Distributed Quantum Dynamics on Near-Term Quantum Processors

TL;DR

This paper introduces dp-VQD, a distributed quantum simulation method that overcomes hardware limitations by enabling larger and deeper quantum dynamics simulations on near-term devices without requiring additional communication.

Contribution

The paper presents a novel distributed variational quantum dynamics algorithm that leverages wire cutting to simulate larger quantum systems on existing hardware.

Findings

Successfully simulated Heisenberg and Hubbard models.

Demonstrated execution on real IBM quantum devices.

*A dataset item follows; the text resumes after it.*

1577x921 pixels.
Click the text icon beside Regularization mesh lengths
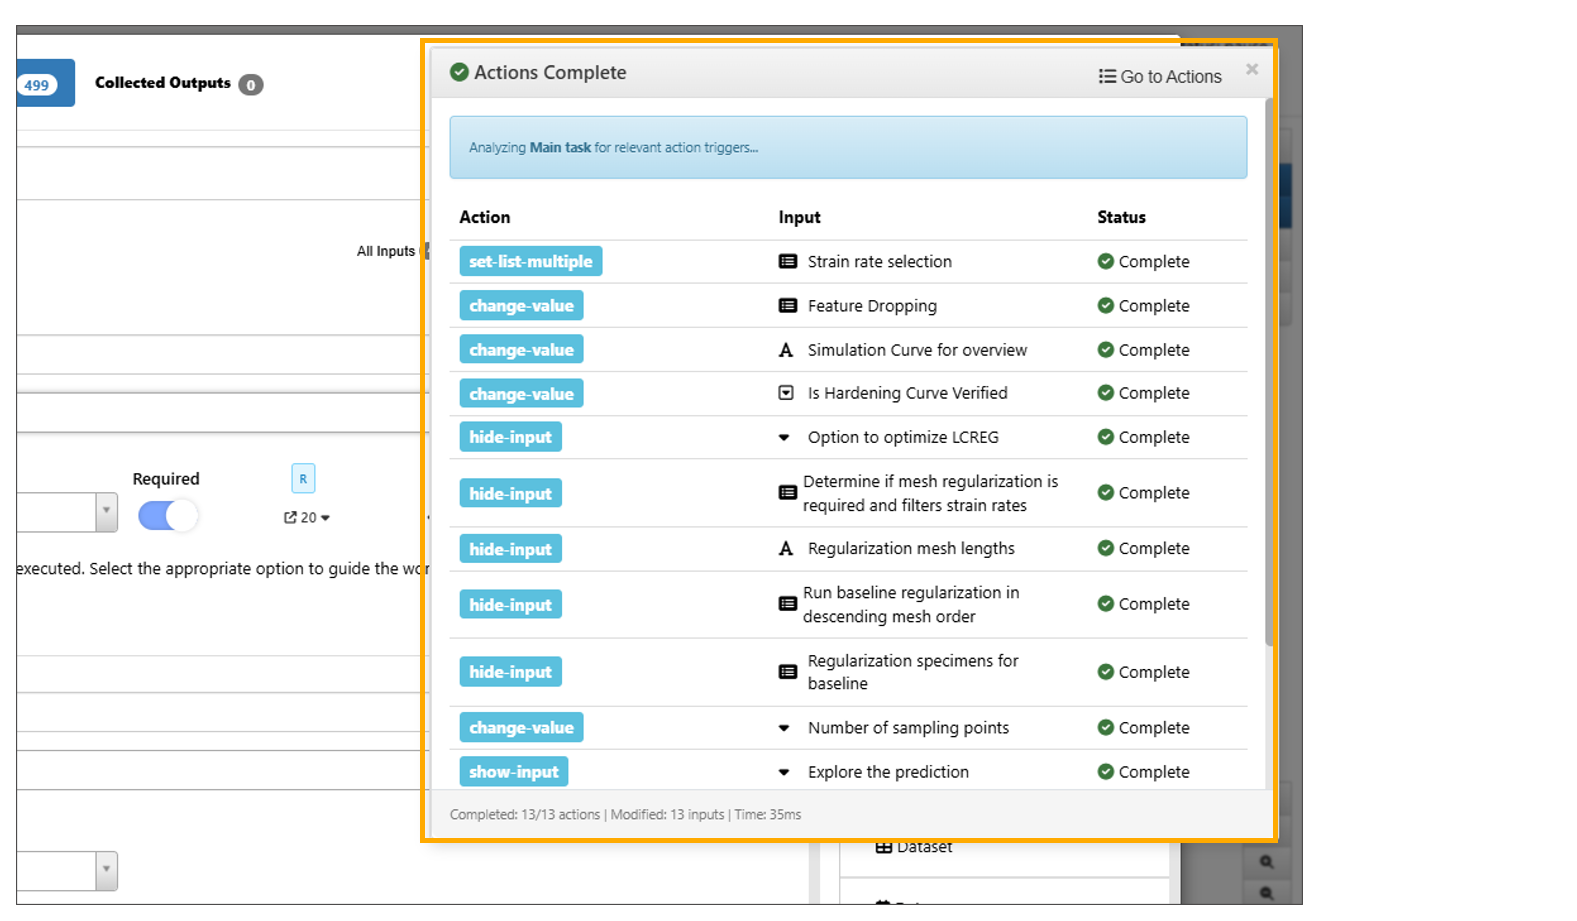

Enabled larger problem sizes beyond device qubit counts.

Abstract

Simulations of quantum dynamics are a key application of near term quantum computing, but are hindered by the twin challenges of noise and small device scale, which limit the executable circuit depths and the number of qubits the algorithm can be run on. Towards overcoming these obstacles we develop and implement a distributed variant of the projected Variational Quantum Dynamics which we dub dp-VQD, which allows to simultaneously alleviate circuit depth and width limitations. We employ the wire cutting technique, which can be executed on the existing devices without quantum or classical communication. We demonstrate the full variational training on noisy simulators, and execute and perform the reconstruction on real IBM quantum devices. The algorithm allows to execute Hamiltonian evolution simulations for problem sizes exceeding devices' nominal qubit counts, and to combine multiple small devices in a distributed computation. We test our approach on the Heisenberg and Hubbard model dynamics.